EXTRACT >>
Kubernetes Pod Health Probes

PostedDecember 26, 2021

UpdatedFebruary 15, 2026

Author -Rajkumar Aute

In distributed systems, ensuring that your application is running is not enough; you must ensure it is functioning correctly and capable of handling traffic. Kubernetes uses Probes essentially periodic health checks to monitor the state of containers. By configuring these probes, you automate the detection of failures and the recovery of services, ensuring high availability without manual intervention.

Probe Type	The Role	The Question	When does it run?	on Fail?	Traffic Status	Best Analogy
1. Startup	The Bodyguard (The Initializer)	“Has the application actually started?”	FIRST Runs exclusively. Pauses all other probes.	YES (Restarts Pod)	BLOCKED (Implicitly)	The BIOS Check When you turn on a PC, nothing works until the BIOS loads. If it hangs, you hard-reset the machine.

DATASET CONTENT >>
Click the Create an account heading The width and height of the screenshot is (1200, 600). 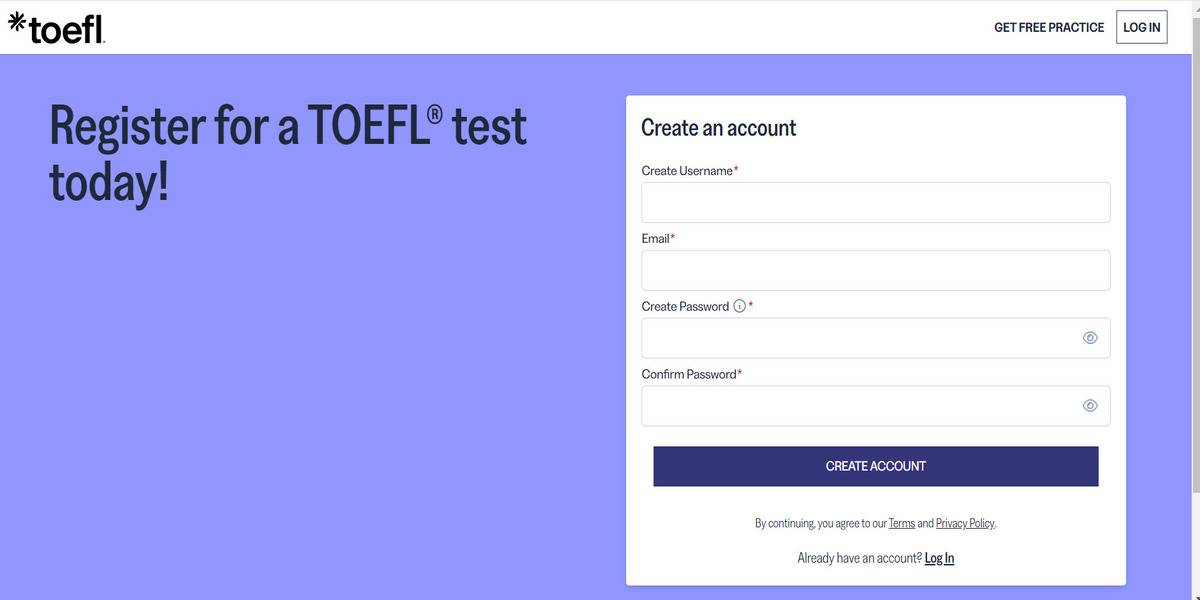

GOAL OF THE EXERCISE >> Please echo the part of the Kubernetes probes text that opens with the words containing "In distributed systems, ensuring" and closes with "without manual intervention.". The lines above are not needed here.

FINISHED TASK >>
In distributed systems, ensuring that your application is running is not enough; you must ensure it is functioning correctly and capable of handling traffic. Kubernetes uses Probes essentially periodic health checks to monitor the state of containers. By configuring these probes, you automate the detection of failures and the recovery of services, ensuring high availability without manual intervention.